Chaque anniversaire décennal de sa naissance ou de sa mort est prétexte à commémoration et suscite une grande ferveur.
En 1888, une souscription est lancée afin d'ériger un monument à sa mémoire.
Grand admirateur de Brizeux qui inspire nombre de ces terres cuites, sans doute Auguste NAYEL avait-il regretté que le sculpteur briochin Pierre OGE ait été choisi pour ce projet ? La statut du poète est inaugurée à Lorient le 9 septembre, en présence d’Ernest RENAN après que le cortège se soit d’abord rendu rue Poissonnière devant la maison natale du poète où une plaque (réalisée semble-t-il par Auguste NAYEL ?) est apposée.

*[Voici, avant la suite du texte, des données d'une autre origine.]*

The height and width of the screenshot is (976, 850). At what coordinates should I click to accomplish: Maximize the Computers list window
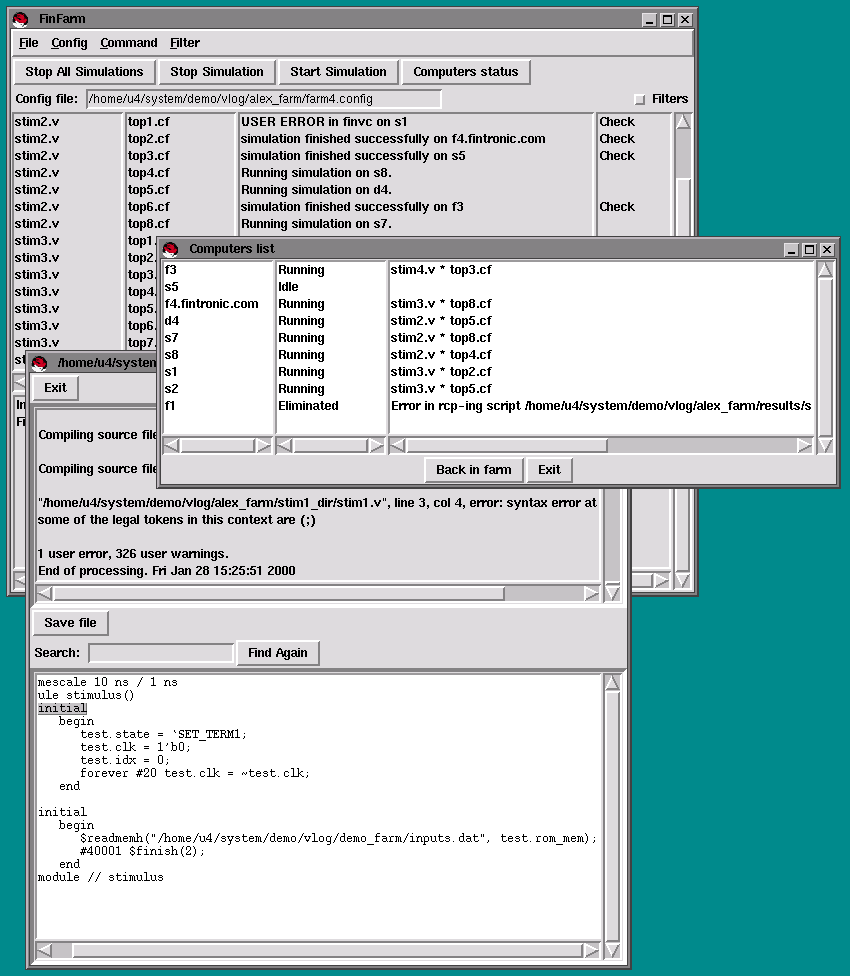[x=809, y=249]
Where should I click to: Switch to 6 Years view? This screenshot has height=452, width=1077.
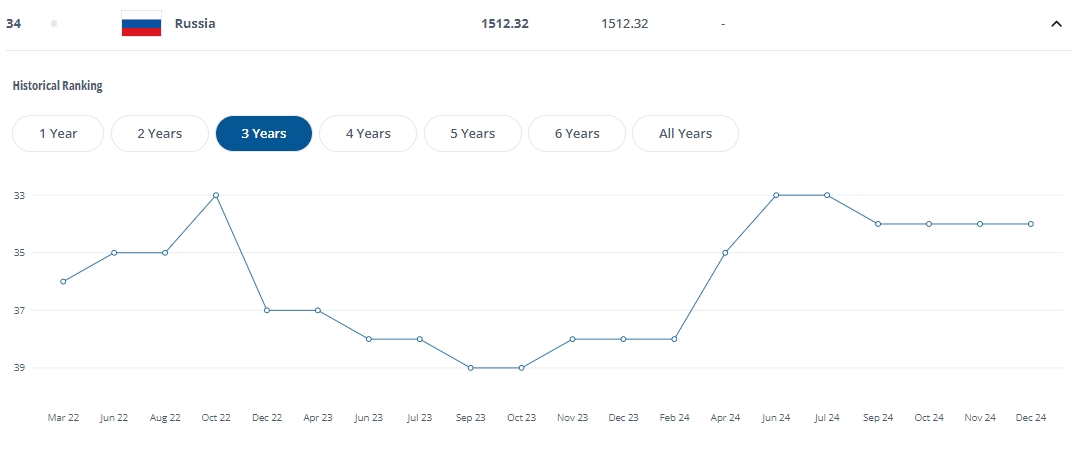coord(577,134)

En 1903, le centenaire de sa naissance est célébré à l'initiative du Clocher Breton, revue de Bretagne et des pays celtiques. Le 13 septembre, la journée se déroule essentiellement au théâtre pour un concours de poésie. En fin de journée, un orchestre de 80 musiciens joue le Bro goz ma zadoù.
Les fêtes de 1908 (50e anniversaire de la mort du poète) sont organisées par le comité lorientais des fêtes de BRIZEUX. De tous les coins de la Bretagne, on arrive à Arzano.

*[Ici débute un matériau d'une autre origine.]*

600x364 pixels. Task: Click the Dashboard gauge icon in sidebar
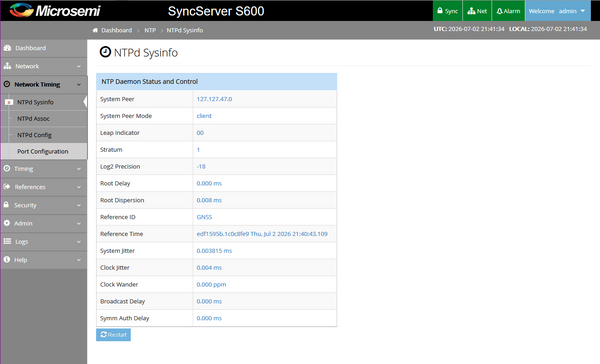pos(7,48)
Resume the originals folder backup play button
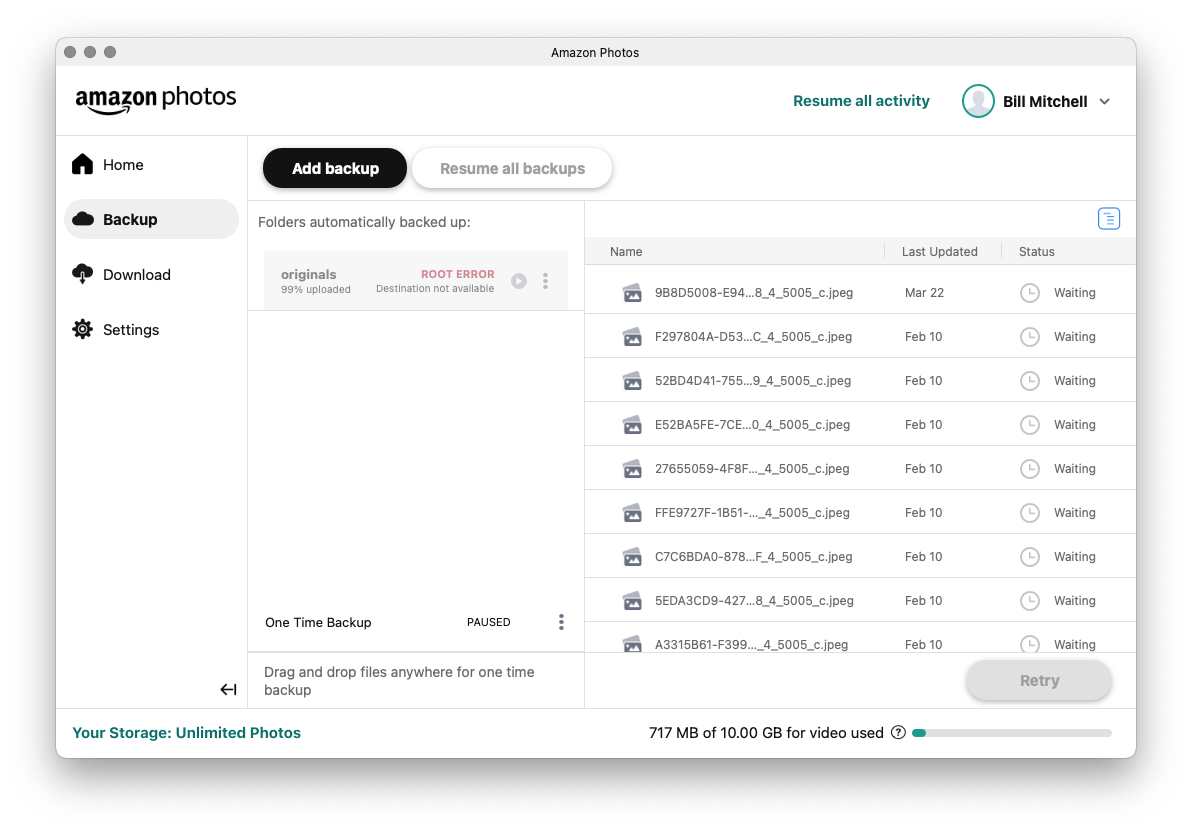1192x832 pixels. pyautogui.click(x=519, y=281)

Plusieurs cartes postales sont réalisées à l’occasion de l’évènement.
Au pied de l’obélisque, les prises de parole se succèdent.
D’abord le maire d’Arzano, celui de Lorient, puis Théodore BOTREL, Ronan SAIB (pseudonyme de d’André DEGOUL, le mari de Madeleine DESROSEAUX, directeur du Clocher breton et ami d’Auguste NAYEL)… avant que Melle RIOU ne chante à nouveau le Bro goz ma zadoù.

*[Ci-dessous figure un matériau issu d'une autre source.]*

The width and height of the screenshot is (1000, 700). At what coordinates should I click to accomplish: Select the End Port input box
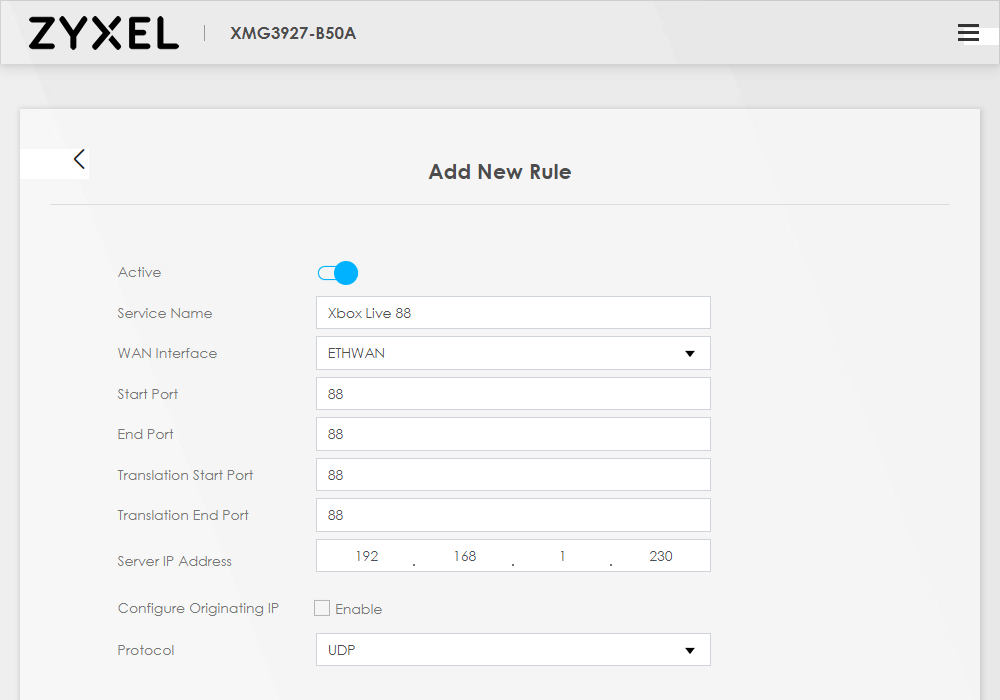(512, 434)
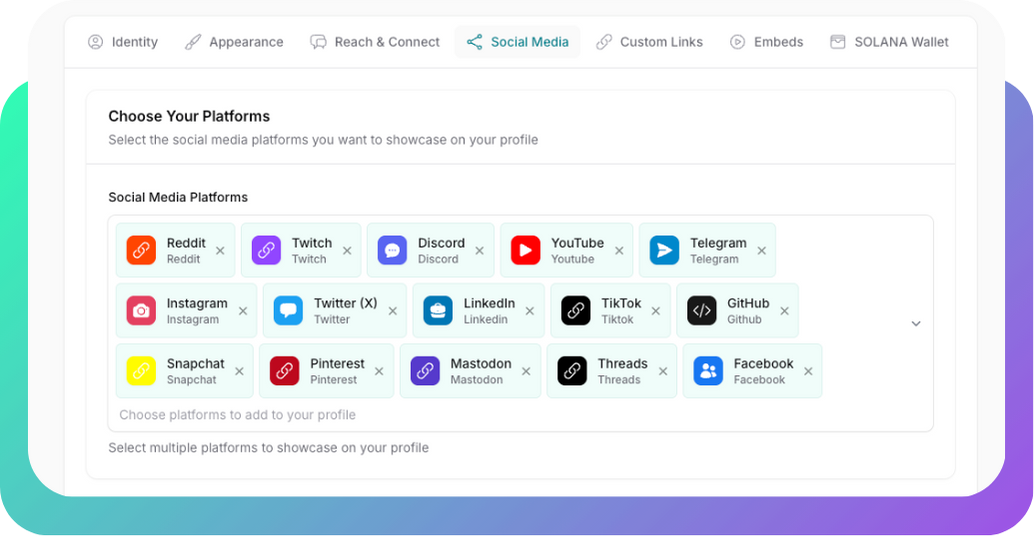Remove the Twitch platform chip

pyautogui.click(x=347, y=251)
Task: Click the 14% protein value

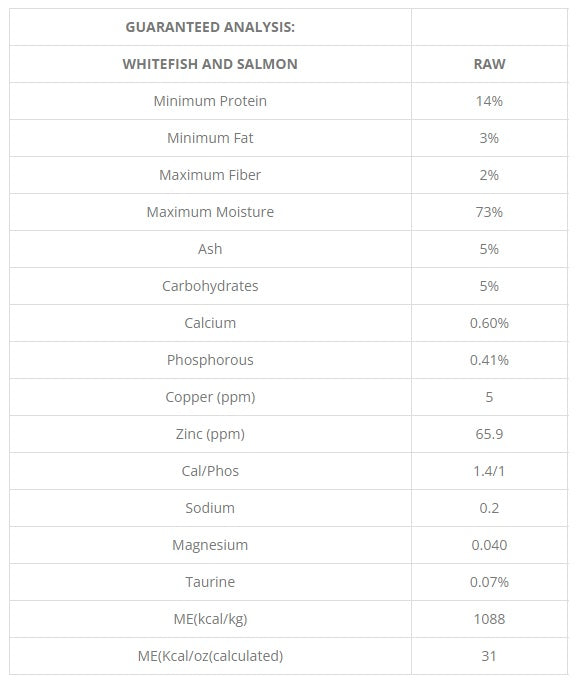Action: pos(489,101)
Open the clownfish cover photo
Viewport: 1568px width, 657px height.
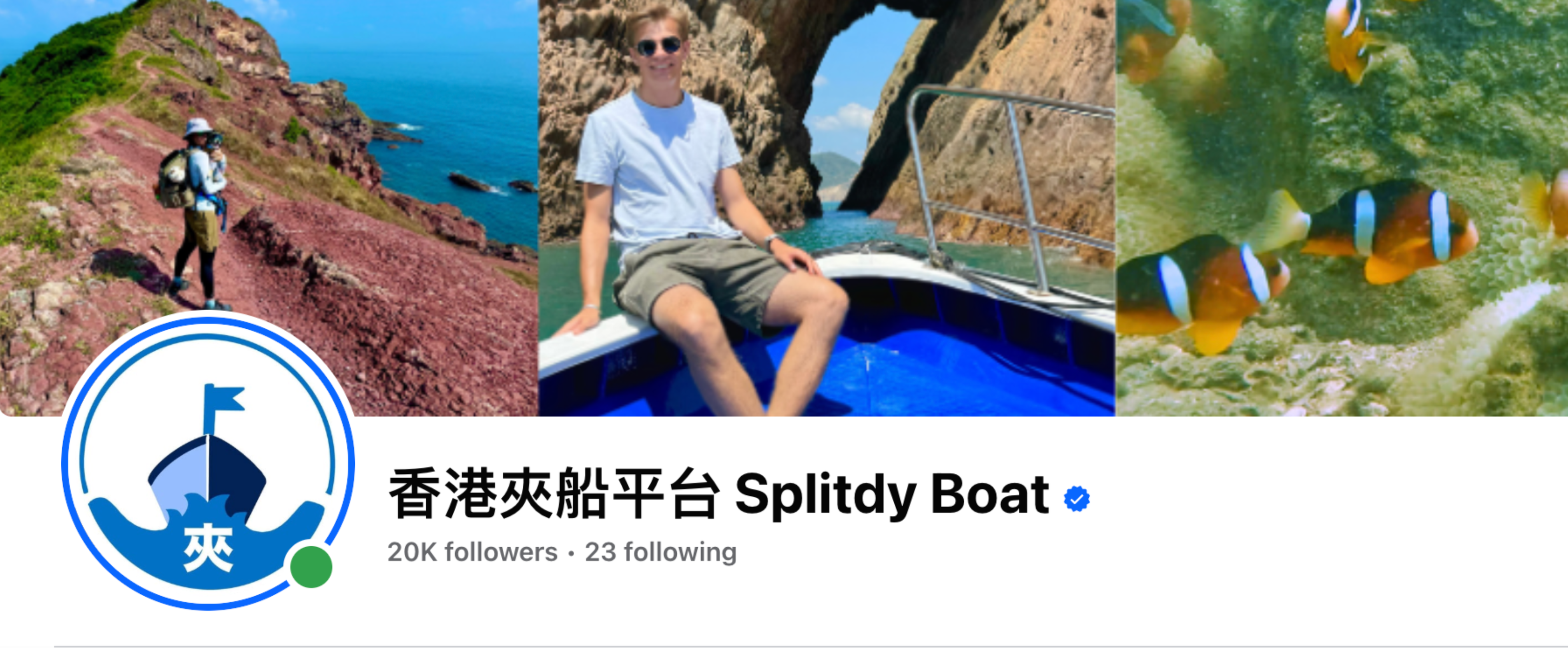[x=1342, y=208]
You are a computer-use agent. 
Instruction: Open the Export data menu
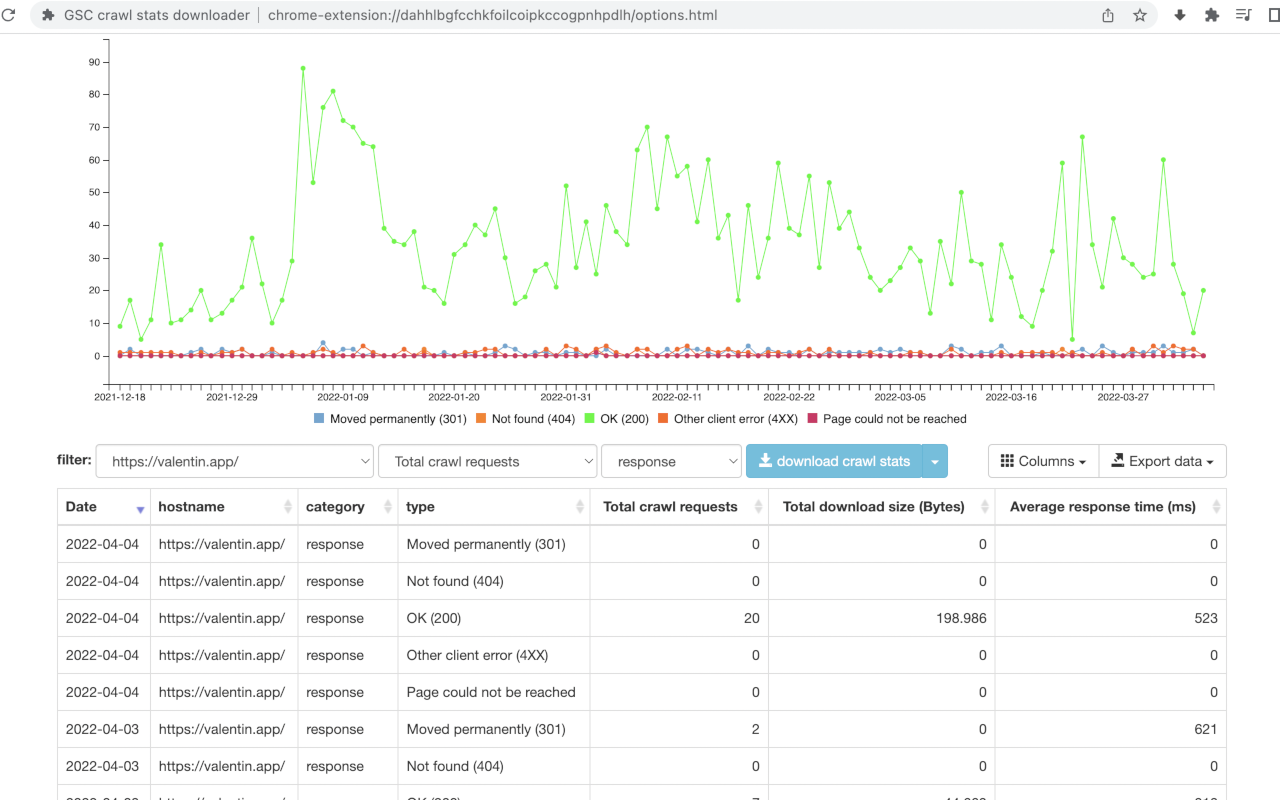[x=1162, y=461]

Sur la stèle, on peut lire sur la face principale : A Auguste BRIZEUX 1803-1858 - octobre 1908
A droite : O Breiz izel ! o kaera bro ! koad enn he chreiz mor enn he zro ! / ni zo bepred / bretoned / bretoned tu kaled / (telen arvor)
A gauche : Un jour que nous étions assis au pont Kerlo / laissant pendre en riant nos pieds au fil de l’eau (Marie)
A l’arrière : Erigé en 1908, restauré en 1925 par les Amis de Brizeux de Lorient, Arzano, Pont-Scorff et Plouay - Breiz’h de viruikin !
En écho aux poèmes de Brizeux, un concours de lutte suit l’inauguration.
Parmi la foule, on compte de nombreuses personnalités, parmi lesquelles Auguste NAYEL qui a dessiné la stèle en granit et réalisé le profil en bronze de Brizeux qui y est inséré.
Un bronze fondu à Auray
Le devis (en date du 24 juillet) et la facture (31 août) conservés dans les archives d’Auguste NAYEL indiquent que ce médaillon a été coulé aux ateliers CHAPAL d’Auray et a coûté 275 francs. Il a été réalisé à partir d’un modèle en plâtre livré par NAYEL, dans un délai très court après la prise de contact. C’est J. LE CORRE, fabriquant de meubles à Auray et lui-même ancien élève d’Auguste NAYEL au lycée de Lorient qui dans une lettre à son ex-professeur, recommande les ateliers CHAPAL. Ce qui laisse à penser qu’Auguste NAYEL n’avait pas fréquemment l’habitude de réaliser des bronzes et prenait l’attache d’interlocuteurs pour trouver un fondeur.
En regard de la mobilisation autour de l’évènement, on peut être surpris que la commande ne soit pas davantage anticipée.
Une note manuscrite rédigée le 24 septembre par un certain Daniel FOURQUET demeurant 2 rue de la Patrie à Lorient confirme qu’il se charge du montage du monument pour la somme de 325 francs.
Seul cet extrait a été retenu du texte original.